Single by Anne-Marie
- Released: 7 February 2020
- Recorded: 2019
- Genre: Pop
- Length: 3:01
- Label: Asylum
- Songwriters: Anne-Marie Nicholson; Delacey; Keith Sorrells; Warren Felder;
- Producer: Oak

Anne-Marie singles chronology
| "Fuck, I'm Lonely" (2019) | "Birthday" (2020) | "Her" (2020) |

Music video
- "Birthday" on YouTube

= Birthday (Anne-Marie song) =

2020 single by Anne-Marie

"Birthday" is a song by English singer Anne-Marie.

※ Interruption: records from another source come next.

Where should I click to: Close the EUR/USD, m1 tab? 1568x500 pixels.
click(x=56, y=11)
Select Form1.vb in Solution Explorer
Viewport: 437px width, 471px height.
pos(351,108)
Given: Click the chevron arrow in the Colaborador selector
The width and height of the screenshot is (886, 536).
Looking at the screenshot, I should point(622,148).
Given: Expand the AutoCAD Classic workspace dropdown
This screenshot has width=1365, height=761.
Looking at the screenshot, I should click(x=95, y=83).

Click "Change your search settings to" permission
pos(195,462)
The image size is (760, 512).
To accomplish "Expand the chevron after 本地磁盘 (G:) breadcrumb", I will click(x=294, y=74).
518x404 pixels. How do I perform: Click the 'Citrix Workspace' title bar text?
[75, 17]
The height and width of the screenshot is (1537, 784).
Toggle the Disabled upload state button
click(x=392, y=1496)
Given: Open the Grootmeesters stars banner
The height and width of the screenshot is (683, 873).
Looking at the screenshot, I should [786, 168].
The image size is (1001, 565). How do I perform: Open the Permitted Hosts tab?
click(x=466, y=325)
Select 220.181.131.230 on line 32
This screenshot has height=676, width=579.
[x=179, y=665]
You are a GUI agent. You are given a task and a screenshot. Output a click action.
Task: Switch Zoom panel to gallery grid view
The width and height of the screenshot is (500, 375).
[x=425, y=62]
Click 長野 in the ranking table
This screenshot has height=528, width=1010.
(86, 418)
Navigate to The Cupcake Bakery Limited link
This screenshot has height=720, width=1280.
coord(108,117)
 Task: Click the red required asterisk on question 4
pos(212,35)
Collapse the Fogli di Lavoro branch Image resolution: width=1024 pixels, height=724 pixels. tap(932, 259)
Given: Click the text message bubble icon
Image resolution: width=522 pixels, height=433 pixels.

She co-wrote the song with Delacey, Keith Sorrells and Warren Felder. It was released as a single on 7 February 2020.

==Background==
In an interview when she was on Sunday Brunch, she said the song reflects the happiness she is feeling at the moment, "Do you know what, I've written a lot of songs about being angry at my exes, which I think I'm quite known for so when I went into this new album I was like 'Do you know what, I'm happy at the moment, this song kind of shows that I think".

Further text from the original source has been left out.